The difficulty of community engagement

Much hay is being made over the lack of community participation in the DPS superintendent announcement.  In my mind, this decision suffers primarily from its unfortunate timing downstream from the appointments of CO Secretary of State, and US Senator.

By far the weakest argument over exclusion is the selection of DPS superintendent. The other two are elected positions where one could argue that the will of the people is a considerable factor – in contrast, the superintendent is appointed by the Board of Education .  So the decisions that deserve the most scrutiny and any heat rest squarely at the top of the Colorado political establishment with Governor Ritter, not with the elected and unpaid BOE.  I am no DPS apologist, but when the protest march headed to 900 Grant instead of the state capitol or (governor’s residence) it was off track.

And there are other questions here.  For starters, how much engagement would be enough? Community engagement is one of those non-quantifiable items where more is pretty much always considered better.  Is there a recent political decision where community leaders would say they were overly solicited?  Where they wanted to be consulted less? Where groups convened to raise their collective voice to say:  Stop asking us already and make your decision? 

Community engagement is one of those rare criteria where one can always argue for more, more, more — and it is an impossible critique to avoid. The BOE’s superintendent decision emphasized continuity and speed over inclusion – it’s hard for me to see the calculus by which more dialogue trumps those considerations. When one argues that more openness is always better, one usually ignores that other factors get pushed out. And, as I’ve argued, this was ultimately not a choice between candidates.

As with the decision to close Manual, the emergence of a group stirred to public protest by the fulcrum of a specific BOE decision merits serious questions about where the outrage has been quietly napping.  The chronic underachievement of Latino students in DPS cited as a partial basis for the protest is ongoing, and has persisted for generations. Bennet’s administration – from the very beginning – did as much (or more) than anyone to call attention to the achievement gap and the problems encountered by African American and Latino students in DPS.

At the finalist announcement, Boasberg called urban education “the civil rights issue of our time.”  These guys are not late to the issue of minority achievement – they have been leading it. As others have noted, groups such as Padres Unidos — who have been deeply involved with reform in DPS for some time — supported the appointment. For me, Padres (especially with North High) have walked considerable miles in the shoes of DPS.  Their outrage would have had some shoe leather behind it.

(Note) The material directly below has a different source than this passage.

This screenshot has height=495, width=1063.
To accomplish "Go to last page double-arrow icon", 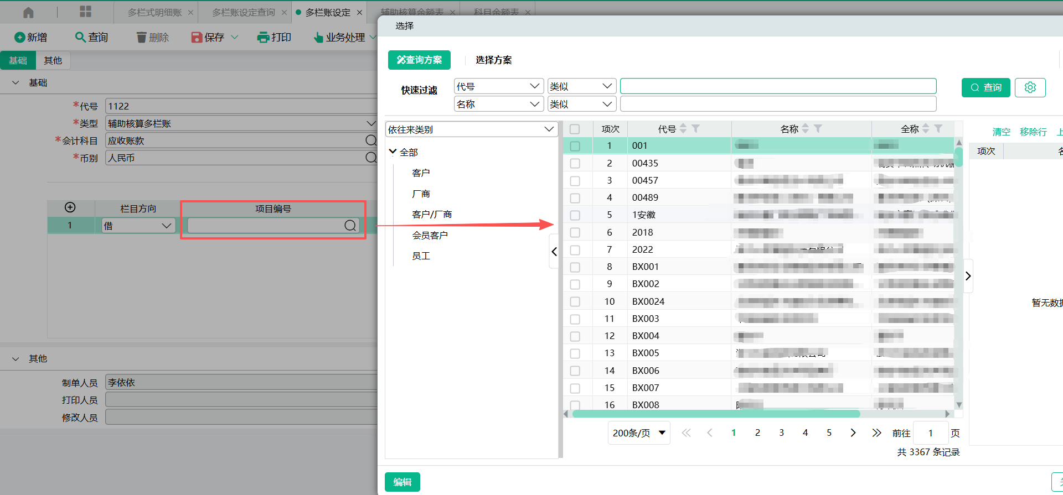I will pos(876,433).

Lastly, what happened to representative government?  The basic idea of democracy (despite the fashion of ballot amendments) is that we elect our leaders, and entrust in them the ability to make decisions.  Citizens vote for the BOE, and the BOE selects a superintendent – that’s actually how it is designed to work.  The spilled tea cry has moved from No Taxation Without Representation to No Taxation Because Here Is A Small But Loud Group That Thinks It Is A Bad Idea.

To claim that this elected BOE is neglectful of issues regarding Latino children would need some stronger evidence than the continuity of an adminstration which has made closing the achievement gap one of its top priorities. Let’s hope this energy is channeled back into the schools where it is sorely needed.